Jupyter Notebooks

Introduction

Anaconda's distribution of Python claims to be the most popular platform for data science and machine learning. It supports a lot of packages and has tools to easily manage these packages and environments. Some of its advantages include

  • Ease of managing packages, dependences and environments using Conda

  • Support for machine learning and deep learning models with scikit-learn, TensorFlow, and Theano

  • Integration Dask, NumPy, pandas, and Numba for scalability

  • Support for visualization and analysis tools such as Matplotlib, Bokeh, Datashader, and Holoviews

Below, we will describe how to run Anaconda's version of Python on the CofC cluster using Jupyter Notebooks. You will start a Jupyter notebook server on a compute node from the command line and connect to your notebook using a local browser of your workstation/laptop. This documentation is based on an example at Harvard's HPC FAS-RC

General steps

Below are the steps involved in being able to run a Python notebook on our HPC using Anaconda Jupyter Notebooks

  1. First time set up

    1. Load the Anaconda environment. We have different anaconda2 and anaconda3 versions. It is best to use the latest one as long as there are no compatibility issues with the packages/libraries you intend to install and run.

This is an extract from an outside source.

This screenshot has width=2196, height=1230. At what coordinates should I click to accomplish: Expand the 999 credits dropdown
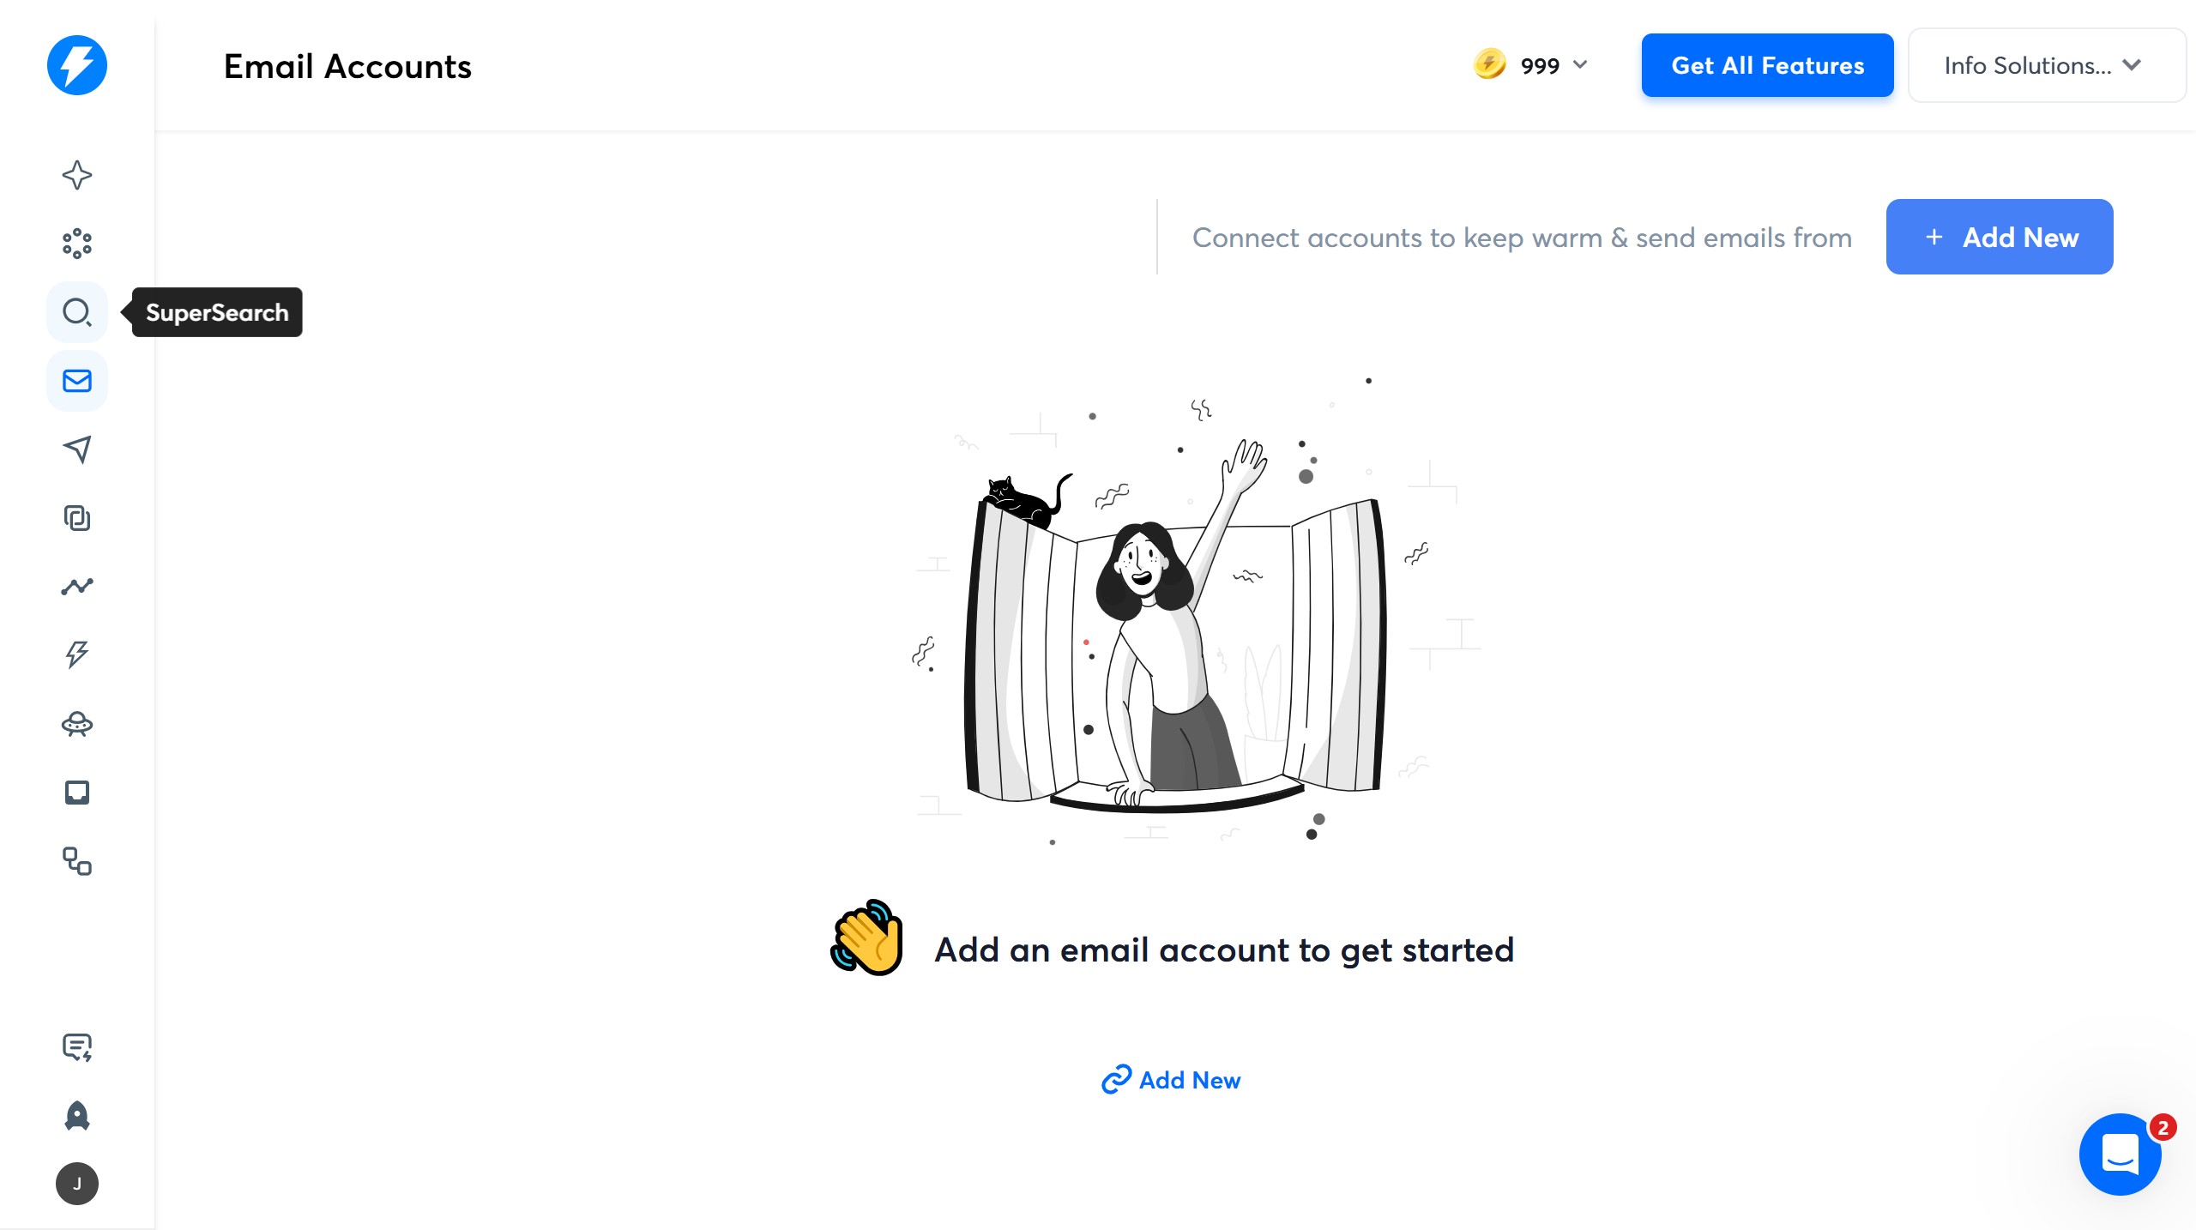coord(1531,65)
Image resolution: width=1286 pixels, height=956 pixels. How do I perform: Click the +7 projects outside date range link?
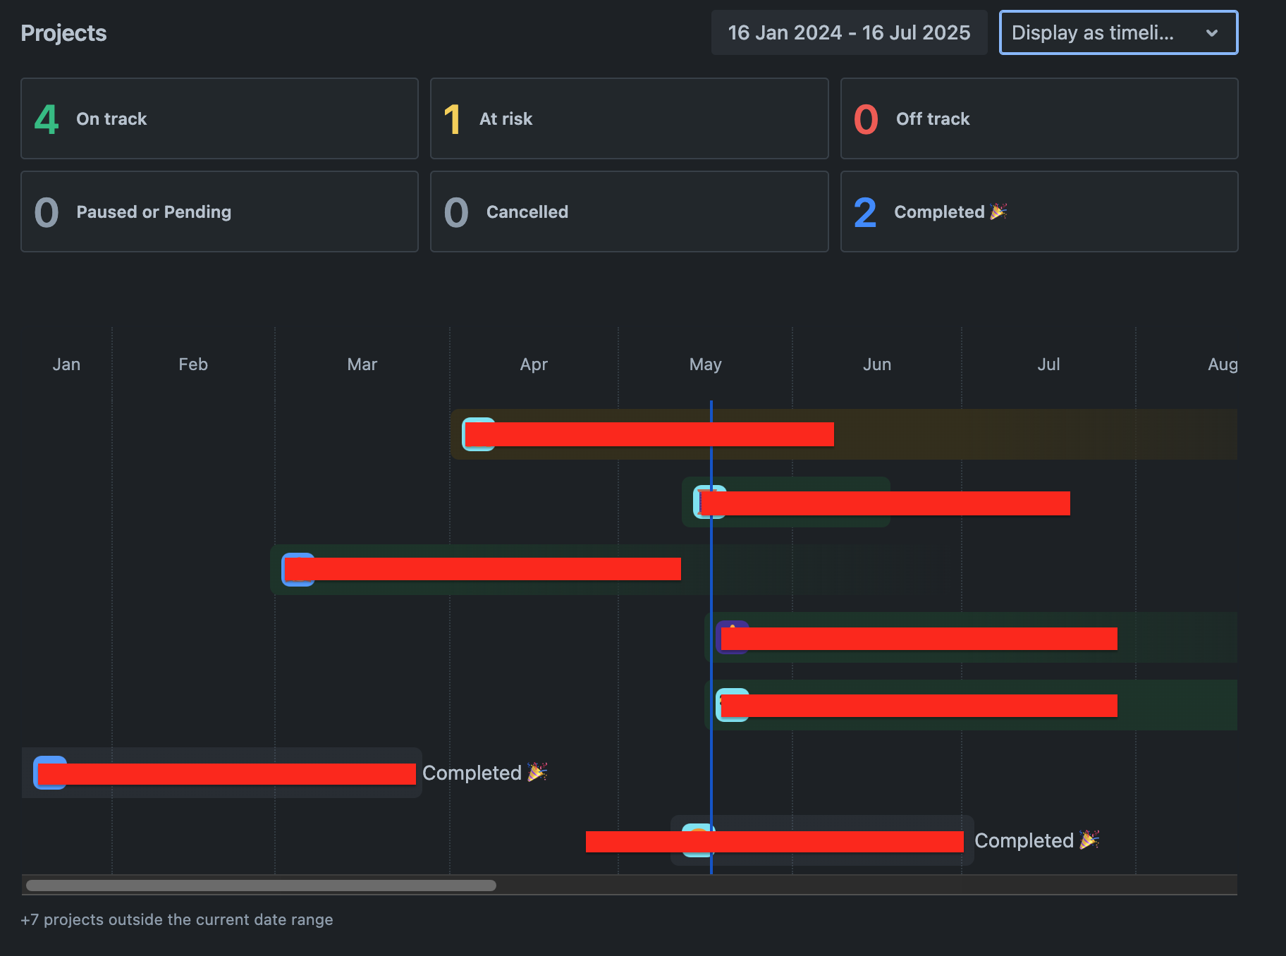(177, 919)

      1. Create the kernel/environment you need. For example, you can install Python2 or Python3, or Haskell or Julia or R ...etc environments depending on what codes you intend to use

    2. Since your anaconda environment is contained locally in your account (~/.conda) , you can install or uninstall these environments and any packages within them as necessary. You do not need a system administrator's permission or input to manage these environments.

  2. Running applications

    1. Once you have the anaconda environment you need, you can

      1. load the anaconda2/anaconda3 module,

      2. activate the environment of choice

      3. start an interactive SLURM session to reserve a compute resource

      4. set up SSH port forwarding between the compute resource and your local computer (laptop/desktop)

      5. start a Jupyter Notebook

      6. access the Jupyter Notebook via your web browser on your local computer.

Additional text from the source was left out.